In 1990, another Conservative government, one even keener on competition and rather less convinced of the moral and practical case for a mixed economy, had changed the rules concerning ITV regions. There was still a ‘quality threshold’ of a sort – but there was less discretion for those awarding the franchises. Crucially, the rules had been liberalised, and the various ITV franchises that existed as of 1992 started buying out, merging with and swallowing one another until, in 2004, the last two merged to form ITV plc: a single company and a single channel.
The Yorkshire Television birthday cake. Image: ITV.
Yorkshire Television – or rather ITV Yorkshire as it was renamed in 2006 – is listed at Companies House as a dormant company, although it is still the nominal holder of the ITV licence for much of Northern England. Its distinctive onscreen identity, including the logo, visible on the cake above, disappeared early this century, replaced by generic ITV branding, sometimes with the word Yorkshire hidden underneath it, but often without it.

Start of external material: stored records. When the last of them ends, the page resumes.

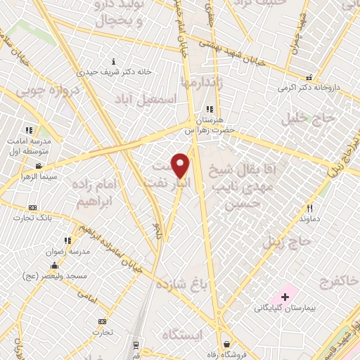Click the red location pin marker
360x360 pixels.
point(181,165)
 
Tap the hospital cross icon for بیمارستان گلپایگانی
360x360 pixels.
point(285,297)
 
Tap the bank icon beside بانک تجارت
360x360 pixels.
point(32,208)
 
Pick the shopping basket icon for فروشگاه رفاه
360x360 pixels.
point(226,345)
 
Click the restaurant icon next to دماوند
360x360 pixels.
point(309,208)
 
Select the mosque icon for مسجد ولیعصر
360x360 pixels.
point(54,266)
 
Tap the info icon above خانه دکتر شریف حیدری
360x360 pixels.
point(114,61)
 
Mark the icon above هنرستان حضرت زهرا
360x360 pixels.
point(209,109)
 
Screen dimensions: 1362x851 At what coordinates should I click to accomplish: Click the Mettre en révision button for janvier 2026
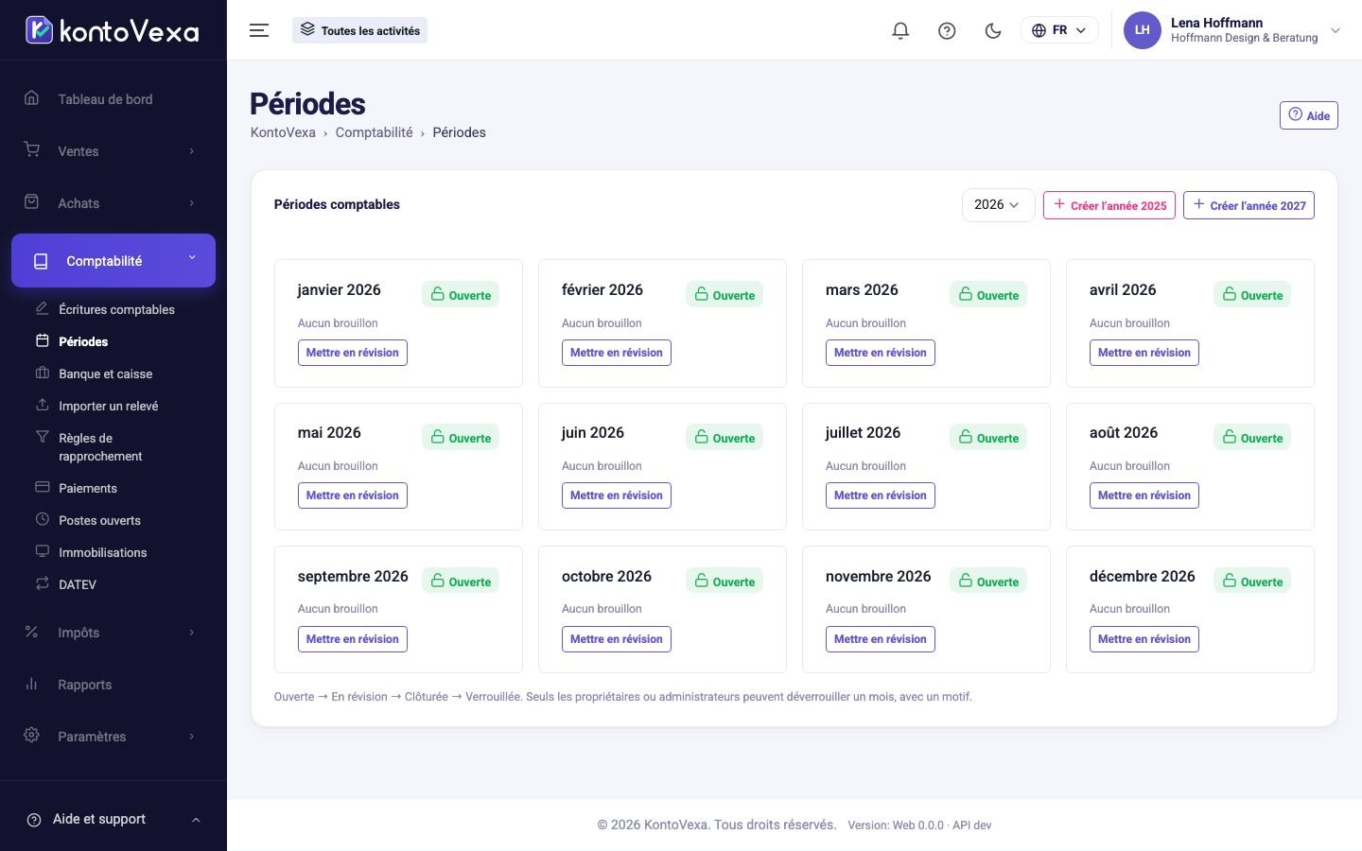352,353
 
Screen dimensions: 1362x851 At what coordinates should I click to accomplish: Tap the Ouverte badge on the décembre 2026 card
1252,582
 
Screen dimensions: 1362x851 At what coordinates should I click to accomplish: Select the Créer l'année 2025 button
1109,205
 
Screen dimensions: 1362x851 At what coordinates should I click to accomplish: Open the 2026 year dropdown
998,205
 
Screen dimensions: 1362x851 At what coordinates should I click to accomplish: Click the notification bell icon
900,30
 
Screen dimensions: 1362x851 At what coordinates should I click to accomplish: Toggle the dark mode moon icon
993,30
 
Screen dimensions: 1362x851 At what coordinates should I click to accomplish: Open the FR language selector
1059,30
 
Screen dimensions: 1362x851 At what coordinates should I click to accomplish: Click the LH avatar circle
1142,30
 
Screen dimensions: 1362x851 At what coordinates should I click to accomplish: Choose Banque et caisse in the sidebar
106,373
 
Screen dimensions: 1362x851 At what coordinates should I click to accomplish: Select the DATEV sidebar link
78,584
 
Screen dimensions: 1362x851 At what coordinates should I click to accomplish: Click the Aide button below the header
1308,115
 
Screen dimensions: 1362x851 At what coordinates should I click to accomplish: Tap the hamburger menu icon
259,30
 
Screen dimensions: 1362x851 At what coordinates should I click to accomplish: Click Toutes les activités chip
359,30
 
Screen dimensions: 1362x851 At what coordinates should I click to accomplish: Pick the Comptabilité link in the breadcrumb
374,132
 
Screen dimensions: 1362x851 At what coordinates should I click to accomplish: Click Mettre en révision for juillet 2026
880,495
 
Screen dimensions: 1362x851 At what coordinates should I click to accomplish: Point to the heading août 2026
1123,433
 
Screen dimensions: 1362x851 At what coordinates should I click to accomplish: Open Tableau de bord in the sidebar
105,99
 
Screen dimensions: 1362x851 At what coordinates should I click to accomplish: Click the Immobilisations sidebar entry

Having once been created because Manchester was too far away, Yorkshire TV is now largely indistinguishable from that offered in London. (It is more by accident of history than anything else that ITV retains any non-London focus at all; one of the last two regions standing was Granada.)
The onscreen identities of the all the other franchises disappeared at roughly the same time. What remained of local production and commissioning followed. Regional variations now only really exist for news and advertising. TV is proud that is can offer advertisers a variety of levels of engagement, from micro regional to national: it just doesn’t bother doing so with programming or workforce any more.
Except for viewers in Scotland. Curiously, STV is an ITV franchise which, for reasons too complicated to go into here, doesn’t suffer from the restrictions/opportunities imposed by upon its English brethren in 1990. It also – like UTV in Northern Ireland, another complex, special case – retains its own onscreen identity. Nationalism, as it so often does, is trumping regionalism – although it was not all that long ago that Scotland had multiple ITV regions, in recognising its own lack homogeneity and distinct regions, while respecting its status as a country.
As is often observed by anyone who has thought about it for more than four seconds, the UK is an almost hilariously over-centralised country, with its political, financial, administrative, artistic and political centres all in the same place. Regionalised television helped form a bulwark against the consequences of that centralisation. Regional commissioning and production guaranteed that the UK of ITV looked and sounded like the whole of the UK. The regions could talk about themselves, to themselves and others, via the medium of national television.
The idea of a federal UK crops up with increasing frequency these days; it is almost inconceivable that considerable constitutional tinkering will not be required after the good ship UK hits the iceberg that is Brexit, and that’s assuming that Northern Ireland and Scotland remain within that country at all. If the UK is to become a federation, and many think it will have to, then why shouldn’t its most popular and influential medium?
A new Broadcasting Act is needed. One that breaks up ITV plc and offers its constituent licences out to tender again; one that offers them only on the guarantee that certain conditions, to do with regional employment and production, regional commissioning and investment, are met.
Our current national conversation is undeniably toxic. Maybe increasing the variety of accents in that conversation will help.
Thanks to Dr David Rolinson at the University of Stirling and britishtelevisiondrama.org.uk.